In what has been hailed as a major shift, the International Criminal Court (ICC) will also start focusing on crimes linked to environmental destruction, the illegal exploitation of natural resources and unlawful dispossession of land.
The ICC is an intergovernmental organization and international tribunal that sits in The Hague in the Netherlands. It has jurisdiction to prosecute individuals for the international crimes of genocide, crimes against humanity, and war crimes, focusing on those four main aspects. The ICC is intended to complement national judicial systems. Now, it will expand its area of activity to environmental crimes.
The ICC is intended to complement national judicial systems so it can only act when certain conditions are met, but this is still important.
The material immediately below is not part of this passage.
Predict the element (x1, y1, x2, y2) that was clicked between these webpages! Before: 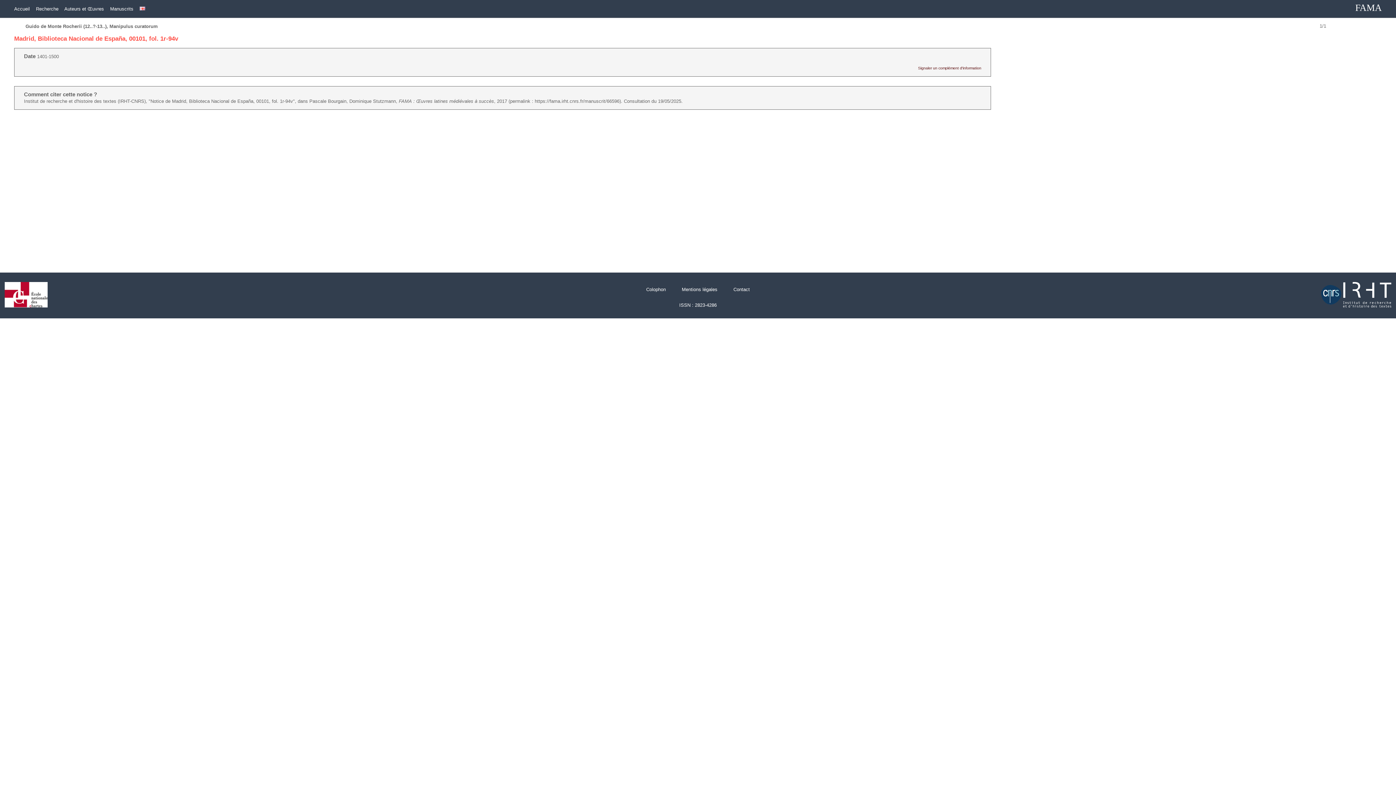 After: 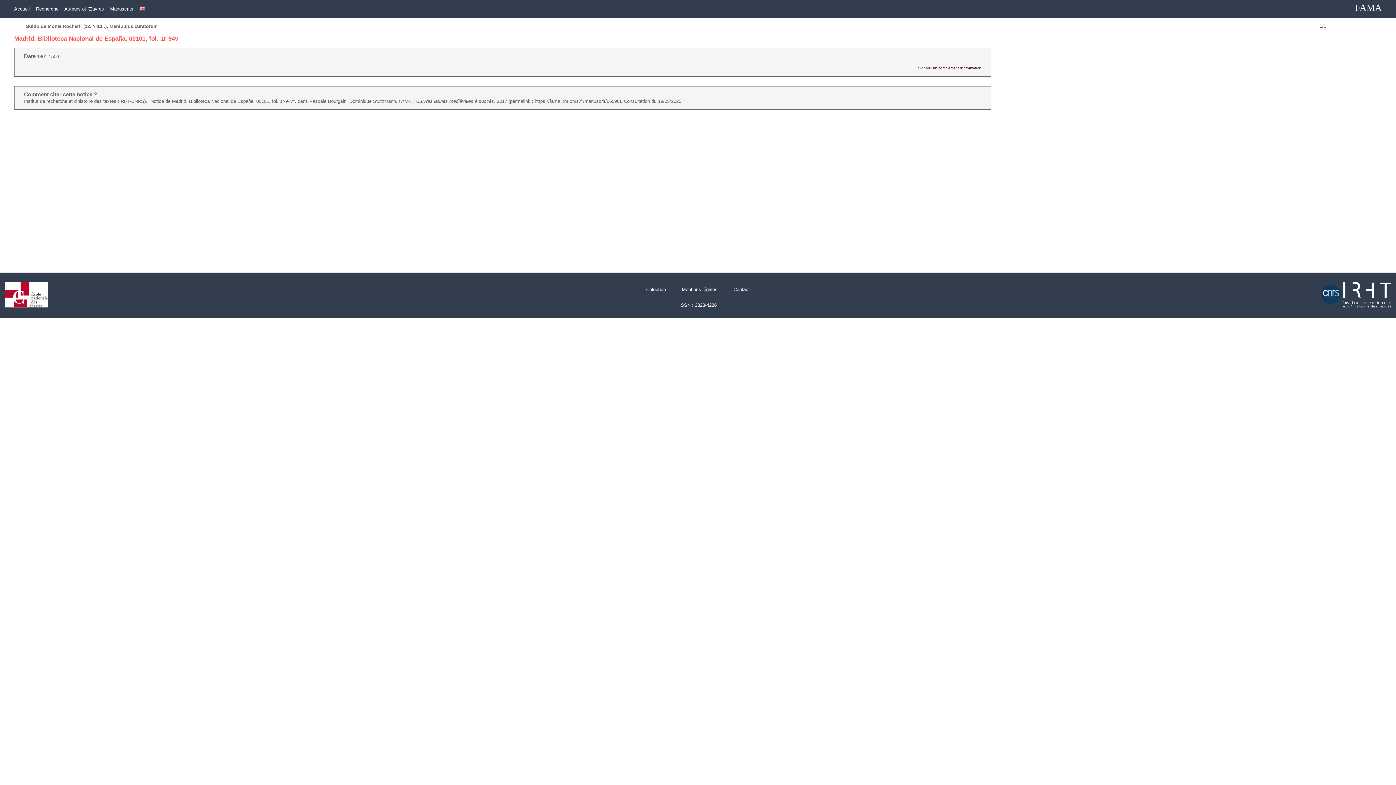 Action: bbox: (0, 308, 52, 313)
Campaigners and human rights lawyers have repeatedly asked for this, citing the numerous cases when national courts don’t recognize the severity of environmental crimes or when local corruption prevents the judicial system from maintaining a proper course.
“The ICC is adapting to modern dynamics of conflict,” Alice Harrison from the UK-based campaign group Global Witness told the Thomson Reuters Foundation. “This shift means it can start holding corporate executives to account for large-scale land grabbing and massive displacement happening during peace time.”
The moves comes also after the UN has reported that the killing of environmental activists has reached ‘epidemic levels’. A whopping 908 activists were assassinated in the past decade and the trend isn’t slowing down. Last year was the worst on record for land rights campaigners with more than three people killed each week in conflicts over territory with mining companies, loggers, hydro-electric dams or agribusiness firms, Global Witness said.
In some parts of the world, national governments simply aren’t capable (or willing) to protect environmentalists, and an international intervention would be much welcome. Hopefully, we’ll soon see a positive impact.